When we say ketones, our company is discussing the primary circulating fatty acid metabolites beta-hydroxybutyrate (OHB) and acetoacetate (AcAc). More on ketone basics here. Exogenous ketones (also referred to as ketone supplements) and well-formulated ketogenic diets share a minumum of one thing in common. Both of them result in increased circulating concentrations of beta-hydroxybutyrate (BOHB), but ultimately are related to totally different patterns of ketosis, in addition to differing metabolic and physiologic outcomes. In short, they should not be assumed to have equivalent effects since they achieve similar BOHB blood levels. With that said, there are many reasons we need to continue to study the various forms and potential uses of keto mineral supplements.
Within the last few million years, the only method for humans to utilize ketones for fuel would be to restrict carbohydrates low enough and for long enough to induce the liver to ensure they are. This really is admittedly hard for many people to accomplish in a world that still believes that dietary carbs are good and fats are bad. An emerging alternative is always to consume ketones being a dietary supplement. The study into how these function within the body and what benefits they can confer remains early stage, but we already have numerous such products available for sale. In this particular section, we shall discuss how exogenous ketones affect blood ketone levels, and exactly how they may influence health insurance and disease compared to ketones produced within your body.
The two predominant ketones produced by the liver are beta-hydroxybutyrate (BOHB) and acetoacetate (AcAc). Here’s a brief summary of basic information regarding these ketones:
It is estimated that the keto-adapted adult can make 150 or maybe more grams of ketones daily after adapting to an overall total fast (Fery 1985), and perhaps 50-100 grams daily on the well-formulated ketogenic diet.

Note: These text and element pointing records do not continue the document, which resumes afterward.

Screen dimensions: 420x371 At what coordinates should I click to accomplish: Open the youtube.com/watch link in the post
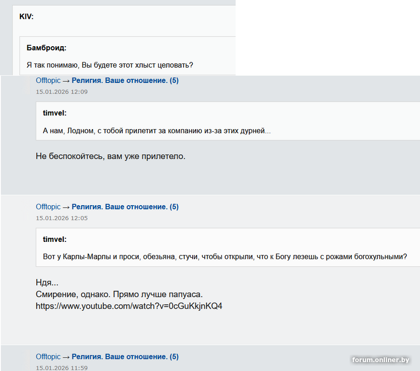tap(129, 305)
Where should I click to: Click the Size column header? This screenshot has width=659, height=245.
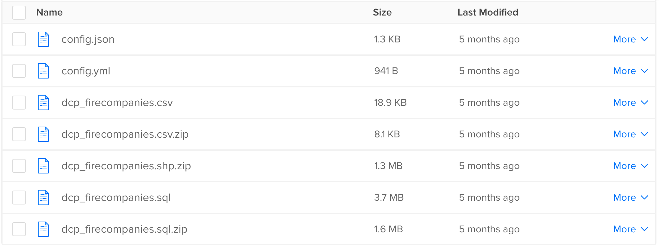(382, 12)
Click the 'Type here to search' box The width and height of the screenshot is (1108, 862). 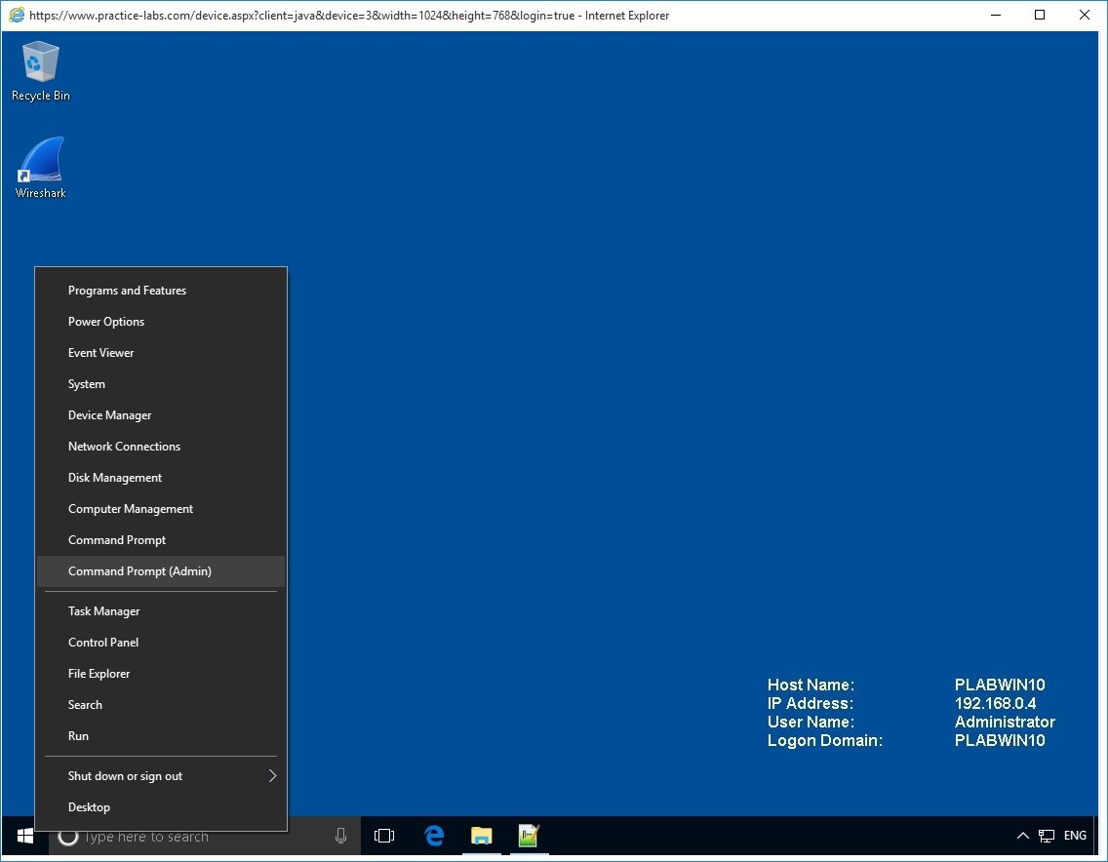[195, 836]
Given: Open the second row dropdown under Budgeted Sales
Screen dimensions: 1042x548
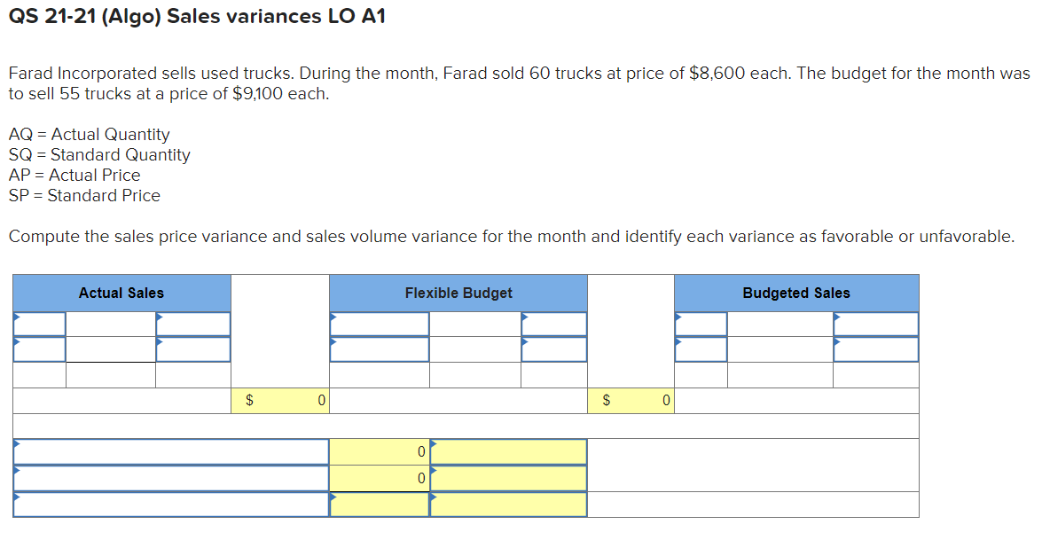Looking at the screenshot, I should click(x=700, y=348).
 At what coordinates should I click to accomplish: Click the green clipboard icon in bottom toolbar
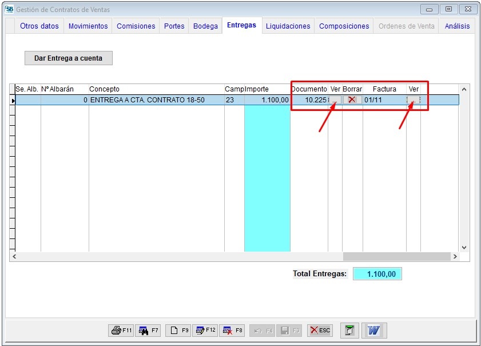coord(350,331)
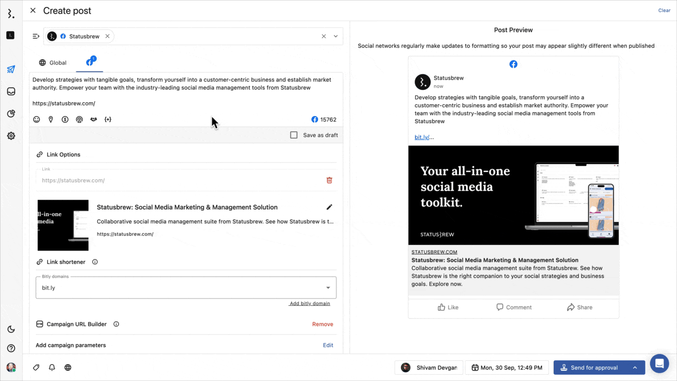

Some AcAc naturally stops working to form acetone, which comes out with the lungs and kidneys, giving a chemical odor for the breath when ketones are high.
A lot of the AcAc manufactured in the liver is acquired by muscle and transformed into BOHB.
Within the keto-adaptation process, how muscles and kidneys cope with BOHB and AcAc changes over the first few weeks and months, and so the ratio of AcAc to BOHB inside the blood changes considerably in the first couple of weeks.
Whilst the ultimate fate of most ketones in the blood is going to be burned for fuel, BOHB and AcAc appear to have differing roles in regulating genes and cellular functions.
Particularly with gene regulation, BOHB appears to play a more significant regulatory role than AcAc, but AcAc could have a particular role in signaling muscle regeneration .
Sources and Formulations of Exogenous Ketones – The 2 compounds commonly referred to as ‘ketone bodies’ (BOHB and AcAc) are designed and used for multiple purposes across nature from algae to mammals, but seldom in concentrations useful for extraction as human food. Because of this, the cause of the majority of exogenous ketones is chemical synthesis. Furthermore, most current research and utilize of ketone supplements targets BOHB. That is because AcAc is chemically unstable – it slowly stops working to create acetone by releasing loejbp one molecule of CO2.
In a keto-adapted individual where ketone metabolism is brisk with up to 100 grams or more being oxidized (i.e., ‘burned for energy’) daily, the tiny amount lost in breath and urine as acetone is minor. But as this breakdown occurs spontaneously without the need for the help of enzymes, in addition, it occurs to AcAc in a stored beverage or food (even in an air-tight container), making the shelf-life of AcAc-containing products problematic. Thus all current ketone supplements include BOHB in certain form rather than the natural mix of BOHB and AcAc produced by the liver.
Another significant distinction between endogenous and exogenous BOHB is that most synthetic BOHB used in health supplements is a combination of both ‘D’ and ‘L’ isomers, whereas endogenously produced BOHB includes only the D-isomer. Metabolically, the 2 isomers are very different, and current published information shows that a lot of the energy and signaling advantages of BOHB derive through the D-form. This can be potentially problematic since the L-isomers are certainly not metabolized through the same chemical pathways since the D-forms (Lincoln 1987, Stubbs 2017), plus it remains unclear whether humans can convert the L-form to the D-form.
Thus, while the L-isomers tend not to seem to be toxic, they are not very likely to impart exactly the same benefits as the D-forms. Additionally, the existing assays for blood ketones are specific towards the D-isomer, so it is difficult to track blood levels and clearance for any L-isomer taken in a supplement.